If the tax credit enhancements expire, according to KFF CEO Drew Altman in reports, out-of-pocket prices in the market could increase by more than 75%, and up to 90% in rural areas. He also said enrollment could drop by 50% in rural areas.
Levitt added that the measures in the bill would be in the amount of money “what was effectively partially abolished the ACA,” passed 15 years ago. According to federal data, an estimated 45 million people are registered with health insurance through the ACA. This is about 13% of the US population.
State Health Programs and Rural Hospitals
The federal government could cut Medicaid and ACA, shift financial responsibility to states, and add financial tensions to state health programs and hospitals, particularly community health centers and rural hospitals.
For decades, states have used provider taxes to fund Medicaid and state payments. The bill limits how states can do it.
Robin Rudwitz, KFF’s vice president and director of Medicaid and uninsured programs, said at a press conference that if the state is restricted in how provider taxes are used, the money should be devised other ways, such as reducing other taxes, spending on other programs, or further changes to the Medicaid program.
Also, reductions mean hospitals receive lower payments. This means that hospitals may need to scale back certain services or close them completely. Hospitals with low margins, such as rural hospitals, can face the biggest obstacles.
KFF estimates that 12 states with a large rural population and Medicaid expansion could reduce federal spending on programs by more than $5 billion over a decade. Kentucky is expected to lose $12 billion. This is the best of all states.
Kentucky, for example, relies heavily on provider tax. The Kentucky Hospital Association, which represents more than 100 hospitals in the state, says the bill cuts put 20,000 people in danger of losing their jobs. A University of North Carolina survey found that 35 rural hospitals in Kentucky could be at risk of closures due to the provisions of the bill.
The bill has one source of hope for rural hospitals. The state may apply to access a $50 billion fund for five years from 2027. “Even if we delay the rescue, we will not arrive quickly enough to prevent the closure,” Levitt said.
People who need food assistance
Like Medicaid, low-income Americans with SNAP eligible face new work requirements soon this year and will be affected by funding cuts in the second half of 2028. Total reductions in bill’s SNAP spending: $295 billion over the next decade.
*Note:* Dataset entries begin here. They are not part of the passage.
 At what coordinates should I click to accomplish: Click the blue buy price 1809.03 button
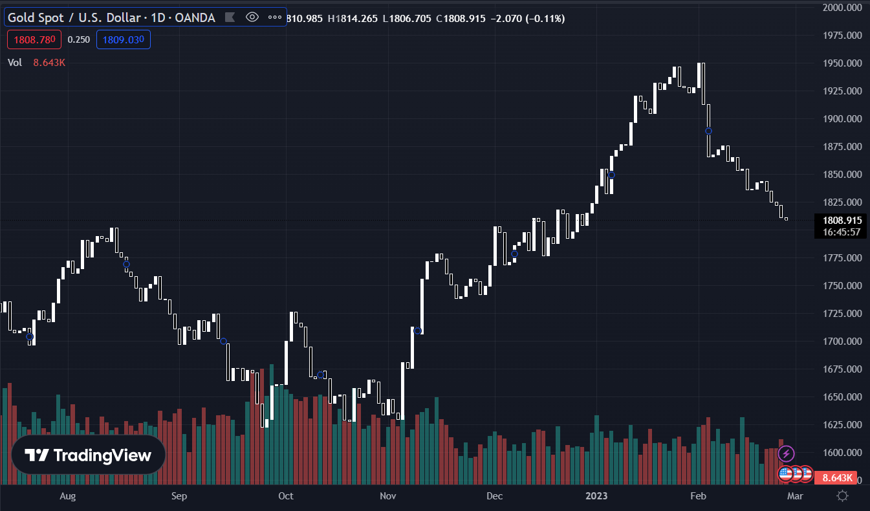click(124, 39)
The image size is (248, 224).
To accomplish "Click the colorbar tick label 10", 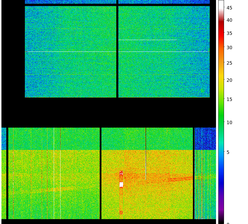I will (229, 123).
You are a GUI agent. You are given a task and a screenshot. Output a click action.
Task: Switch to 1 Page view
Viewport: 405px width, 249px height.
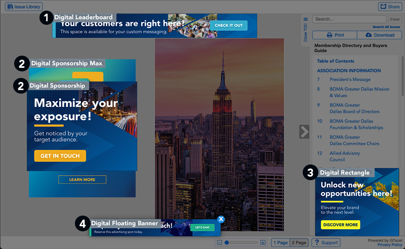[280, 243]
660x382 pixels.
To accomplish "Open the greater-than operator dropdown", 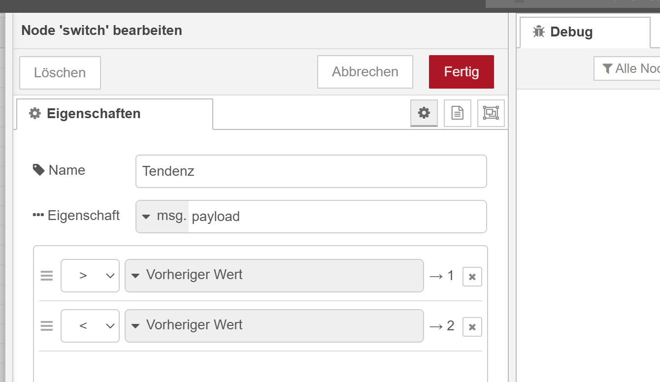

According to the USDA, more than 42 million people receive SNAP benefits, according to about 12% of the US population.
It is worth noting that the SNAP program already incorporates work requirements. Those without dependents, ages 18-49, must work at least 20 hours or 80 hours a month. However, the bill will raise the age limit to 55. This means millions of people will be affected. It also eliminates or strengthens state exemption standards to waive work requirements for certain individuals.
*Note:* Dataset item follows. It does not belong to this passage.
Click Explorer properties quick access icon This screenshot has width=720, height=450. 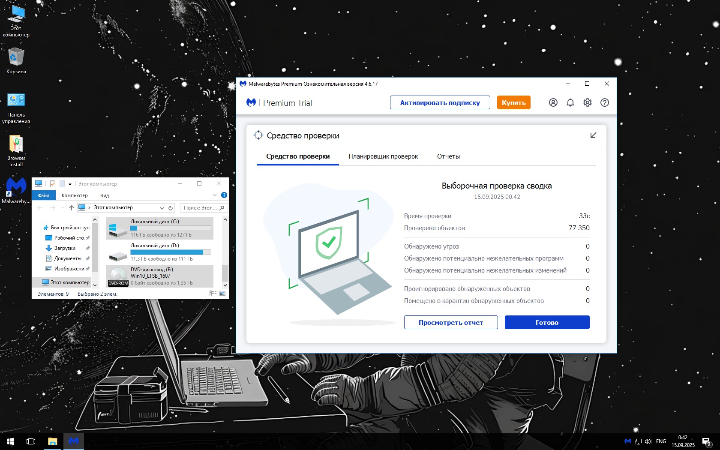pyautogui.click(x=53, y=184)
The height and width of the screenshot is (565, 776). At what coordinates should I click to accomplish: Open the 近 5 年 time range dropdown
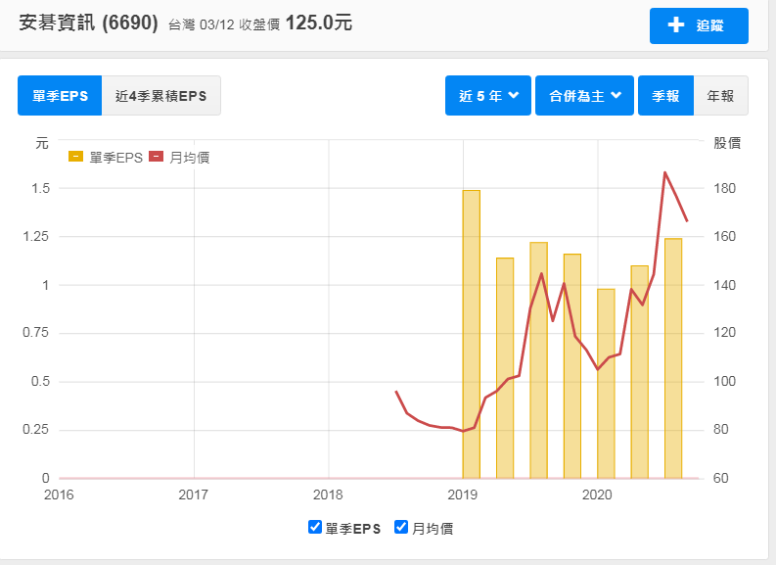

According to the Centre for Budget and Policy Priorities (CBPP), the issues remain with the existing snap work requirements. Increased management burden, more people lose support, and there is no improvement in long-term employment outcomes.
Although the food bank does not rely directly on SNAP to provide services, the losses in SNAP funds could put additional pressure on already trained programs. Feeding America, a national network of food banks, estimates that the bill’s provisions could reduce between 600 billion to 9 billion meals a year.